Mix it up with The Bee's editorial board.
March 31, 2009
The Bee's readers, or at least those who comment on line, are in a foul mood about the May 19 ballot package, anyone connected to it and the Bee's commentary about both. Our editorial endorsement Sunday -- backing the spending limit/tax extension compromise and the suspension of ballot box budgeting from Props 10 and 63 while opposing the new funding guarantee for education -- has brought near universal online condemnation from readers who see it as an endorsement of a tax and spend status quo. My column on Steinberg showing leadership by backing a spending limit (and supporting changes to Prop. 63, which he authored) was similarly roasted. This despite the fact that our position is to the right of the Republican leadership in the Legislature, which supported the Prop. 98 revision as part of the package.
Some will say that these readers have blinders on, don't care about the facts and represent such a tiny portion of the potential electorate that they can and should be ignored. I am not so sure. I have a hunch that most people out there have no idea how the spending limit would work and what effect it would have had in reducing deficits had it been in place over the past 10 years.
Linking the tax increases and the spending limit made perfect sense in the Capitol, and it was the only way to get a compromise done. But it might backfire if the campaign in support of the package does not figure out a way to explain it, or a good way to build support for the package without explaining it.
Dan Schnur suggests scaring people into voting yes. I don't like that idea, and I don't think it would work. I am picturing gauzy endorsements from teachers, cops, firefighters and business owners saying it's about time the warring parties put down their weapons and agreed to a common sense solution to start fixing the budget. Let's back this effort and put something into the constitution to make sure the politicians can't mess it all up again....
March 30, 2009
My editorial notebook today (www.sacbee.com/opinion) features visionary Paul Hawken, co-founder of the Smith & Hawken garden supply company who went on to found software firms, write books such as "Natural Capitalism: Creating the Next Industrial Revolution," and head the Natural Capital Institute. He says America has choices for two ways to go: toward demogoguery or toward a coming together again to build a society that "pays forward."
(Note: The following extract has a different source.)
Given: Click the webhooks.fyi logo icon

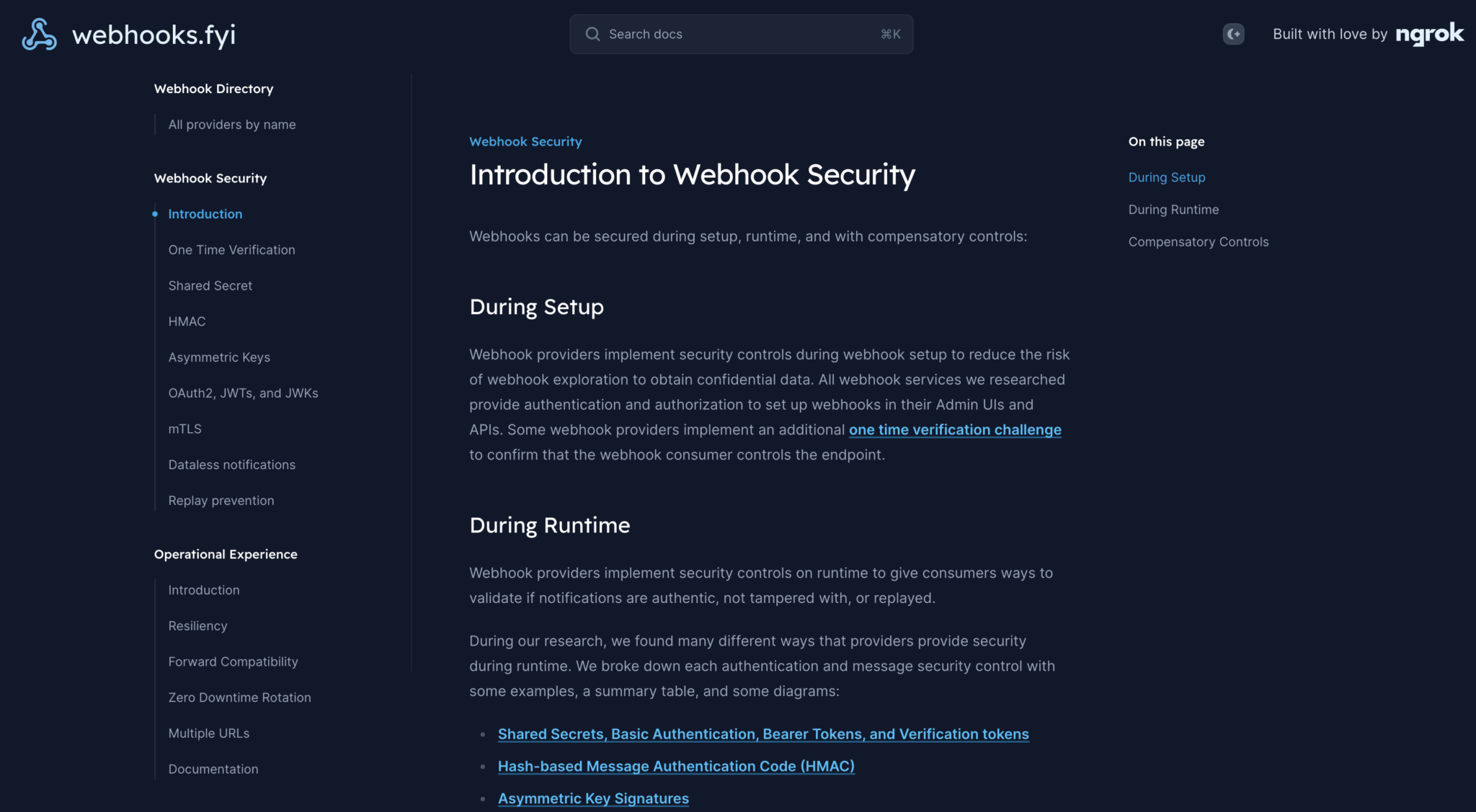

Here's where he talks about how the downturn provides an opportunity to look at the country's "shadow" side:
Here's where he talks about how we're "losing a bad life" in the downturn:
Here's where he talks about money as not a measurement of people or nature:
March 27, 2009
Sacramento County is $168 million in the hole. No matter. Somehow, it had an extra $79,000 lying around to replace the county's old logo, which was created in 1961. Here is the new one:
When asked about the expenditure, Supervisor Roger Dickinson told a local television reporter: "You never have a second chance to make a first impression."
California's economy may be down and out and state legislators may struggle to pass a budget, but the state is still tops in political power in the nation's capitol.
No other state comes close to California in congressional power, according to Roll Call newspaper's latest rankings: "Hill Clout: California is Still Golden"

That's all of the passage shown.